Islamabad: cristiano accusato di blasfemia per un post sui social
Ishtiaq Saleem avrebbe diffuso in rete immagini del proprio corpo tatuate con scritte (in arabo) sul Corano e Maometto. Durante l’arresto è stato vittima di abusi. La moglie ne proclama l’innocenza, affermando che è analfabeta e vittima di una “cospirazione” a sfondo confessionale. Oltre alla blasfemia anche i reati informatici per colpire le minoranze.
Islamabad (AsiaNews) - Dal Pakistan giunge una nuova vicenda di blasfemia che coinvolge un cristiano, arrestato con l’accusa di aver dissacrato l’islam e offeso i sentimenti dei musulmani, condividendo in rete contenuti offensivi del profeta Maometto. In questo caso si tratterebbe di scritte tatuate su parti del corpo, riprese e poi pubblicate sui social; tuttavia, la famiglia rivendica l’innocenza dell’uomo, analfabeta e impossibilitato a capire il vero significato delle scritte (in arabo) che gli sono state fatte. Una vicenda, spiegano attivisti pro diritti umani, che è ulteriore esempio degli abusi verso i cristiani e del numero crescente di denunce per contenuti e commenti sui post a dimostrazione di una ulteriore stretta sulla libertà religiosa.
La vicenda risale al 29 novembre, ma solo col nuovo anno è emersa nelle cronache ed è frutto della denuncia presentata da Muhammad Imran, un musulmano. Ishtiaq Saleem, operatore sanitario cristiano di Islamabad, è accusato di aver postato contenuti blasfemia sui media, sfociati poi in un arresto in base a reati informatici (sezione 11 della Electronic Crimes Act del 2016) e violazione delle leggi sulla blasfemia (295 A, B, C e 298-A). Al momento del fermo la polizia lo ha malmenato, confiscato carta d’identità e smartphone e lo ha costretto a “confessare” i reati commessi, rinchiudendolo in prigione.
La moglie di Saleem, Ghazal Ishtiaq, afferma che l’uomo è analfabeta e non avrebbe commesso alcun reato in modo intenzionale, rimanendo vittima di una “cospirazione” a sfondo confessionale. “Abbiamo un figlio di due anni.
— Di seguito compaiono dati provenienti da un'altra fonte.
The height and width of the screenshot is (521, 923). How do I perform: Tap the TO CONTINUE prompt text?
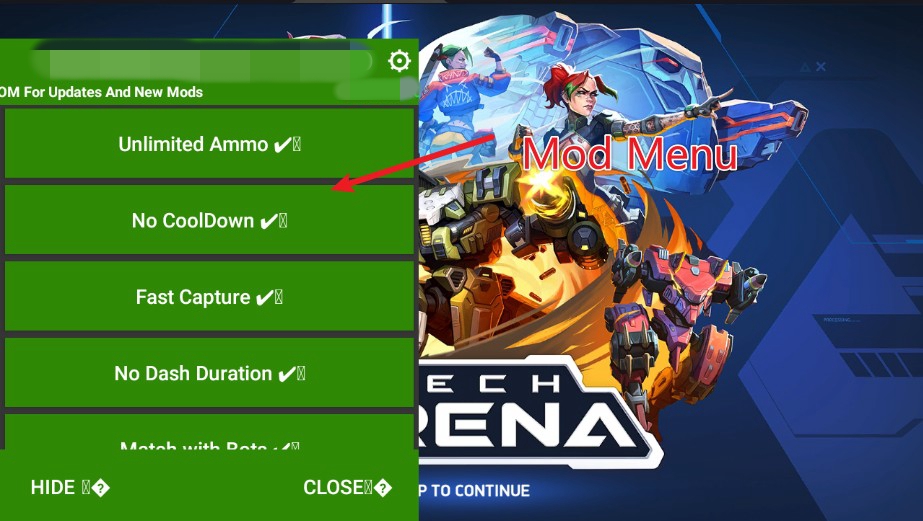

La famiglia - aggiunge - vive in un clima di trauma e di terrore costante”. Il padre Saleem Masih aggiunge che il figlio ha lavorato per oltre quattro mesi senza ricevere alcuno stipendio e lancia un appello alla comunità cristiana per ricevere aiuto, di fronte al rischio di una condanna a morte.
Commentando ad AsiaNews la vicenda il presidente di Voice for Justice Jospeh Jansen denuncia un numero crescente di accuse e arresti legati a (presunte) violazioni della legge sui crimini elettronici che, nel caso di minoranze, si sommano alla blasfemia. Un clima “persecutorio” verso le minoranze con un uso estensivo della legge e senza valutare le reali “intenzioni” dell’imputato”. L’attivista Ashiknaz Khokhar parla di “diffamazioni” a sfondo confessionale e abuso delle leggi sulla blasfemia per dirimere controversie personali. Il collega Ilyas Samuel aggiunge che quanti usano motivi pretestuosi per accusare e fomentare l’odio non vengono perseguiti, mentre “persone innocenti che commentano post sui social finiscono per essere incriminate e condannate a morte”.
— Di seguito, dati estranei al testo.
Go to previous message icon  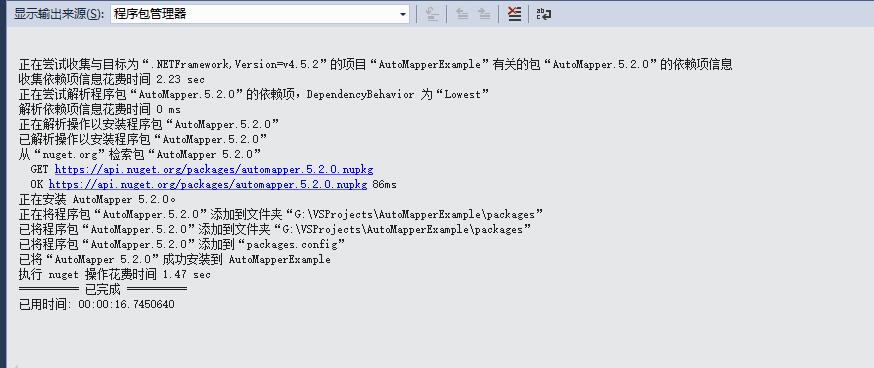click(462, 14)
In Pakistan le leggi sulla blasfemia sono diventate più volte pretesto per linciaggi e omicidi extragiudiziali. Da un lato la norma è un’arma nelle mani dei fondamentalisti per colpire senza processo minoranze religiose - cristiani e indù - e gli stessi musulmani, vendicando ogni presunta offesa al Corano o a Maometto in nome dell’islam. Dall’altro l’accusa è diventata scorciatoia per atroci vendette e regolamenti di conti. In passato aveva fatto scalpore la vicenda che ha visto protagonista Asia Bibi, madre cristiana per anni nel braccio della morte. L’intervento di organizzazioni, movimenti attivisti, governi e dello stesso papa Francesco ha permesso di liberare la donna, poi costretta a fuggire in Canada per non incappare nella vendetta dei gruppi radicali.